More than one in three firms still do not have incident response plan ready.
Around 83% of businesses across the world are unprepared to handle future cyber attacks, according to a new security report.
Arbor Networks and Economist Intelligence Unit’s new report entitled "Cyber incident response: Are business leaders ready?" noted that even though 77% of firms experienced a cyber attack in the past two years, over one in three of firms still do not have incident response plan ready.
About 17% of businesses across the globe claim to be completely geared up for an online security incident, the report added.
The Economist Intelligence Unit senior editor James Chambers said that there is an encouraging trend towards formalising corporate incident response preparations.
"But with the source and impact of threats becoming harder to predict, executives should make sure that incident response becomes an organisational reflex rather than just a plan pulled down off the shelf," Chambers said.
However, the firms ready with a response plan generally depend on the IT department to lead the process, while most also employ external resources, including IT forensic experts, specialist legal advisers and law enforcement experts.

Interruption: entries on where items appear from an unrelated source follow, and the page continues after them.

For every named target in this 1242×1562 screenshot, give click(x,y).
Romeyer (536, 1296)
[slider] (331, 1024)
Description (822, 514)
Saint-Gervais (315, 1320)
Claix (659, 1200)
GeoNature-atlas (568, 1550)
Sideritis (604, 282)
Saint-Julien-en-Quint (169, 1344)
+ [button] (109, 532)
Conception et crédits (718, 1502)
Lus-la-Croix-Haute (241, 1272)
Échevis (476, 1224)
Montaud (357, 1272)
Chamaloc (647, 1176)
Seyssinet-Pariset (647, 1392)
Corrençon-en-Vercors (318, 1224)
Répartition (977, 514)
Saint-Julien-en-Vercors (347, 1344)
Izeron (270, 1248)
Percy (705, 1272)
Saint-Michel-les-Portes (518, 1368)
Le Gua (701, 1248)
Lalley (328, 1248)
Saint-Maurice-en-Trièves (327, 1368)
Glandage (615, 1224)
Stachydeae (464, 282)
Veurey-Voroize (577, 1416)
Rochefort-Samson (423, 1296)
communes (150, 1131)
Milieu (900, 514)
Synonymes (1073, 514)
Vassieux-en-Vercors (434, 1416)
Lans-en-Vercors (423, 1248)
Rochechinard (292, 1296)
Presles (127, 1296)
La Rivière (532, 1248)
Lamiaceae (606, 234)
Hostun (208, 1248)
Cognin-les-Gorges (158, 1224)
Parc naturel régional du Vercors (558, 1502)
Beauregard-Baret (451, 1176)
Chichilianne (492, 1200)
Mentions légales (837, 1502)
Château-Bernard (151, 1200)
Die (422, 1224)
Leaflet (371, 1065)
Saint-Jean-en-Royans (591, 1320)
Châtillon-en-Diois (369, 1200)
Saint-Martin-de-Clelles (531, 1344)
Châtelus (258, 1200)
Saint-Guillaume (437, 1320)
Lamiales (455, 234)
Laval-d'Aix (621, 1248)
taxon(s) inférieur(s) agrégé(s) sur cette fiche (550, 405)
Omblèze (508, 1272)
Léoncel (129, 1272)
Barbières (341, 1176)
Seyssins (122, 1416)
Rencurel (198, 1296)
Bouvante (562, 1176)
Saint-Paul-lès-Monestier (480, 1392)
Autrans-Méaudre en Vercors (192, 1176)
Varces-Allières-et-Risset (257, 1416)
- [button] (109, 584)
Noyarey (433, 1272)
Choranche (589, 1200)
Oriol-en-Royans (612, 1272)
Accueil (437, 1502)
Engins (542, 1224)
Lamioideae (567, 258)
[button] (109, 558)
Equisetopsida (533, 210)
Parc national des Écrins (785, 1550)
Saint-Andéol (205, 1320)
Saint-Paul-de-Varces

Arbor Networks president Matthew Moynahan said that in the wake of recent high profile targeted attacks in the retail sector, a company’s ability to quickly identify and classify an incident, and execute a response plan, is critical to not only protecting corporate assets and customer data, but the brand, reputation and bottom line of the company.
"As these findings show, when it comes to cyber-attacks, we live in a "when" not "if" world," Moynahan added.
The report also found that about 41% surveyed business leaders considered a better understanding of threats would assist in being better prepared for attacks, while having an official plan or team ready would have a major effect on the feeling of awareness among executives.
In a bid to save their market value, only a third of firms share information regarding incidents with others to broaden best practises and swap over information, while 57% do not willingly report security breach incidents.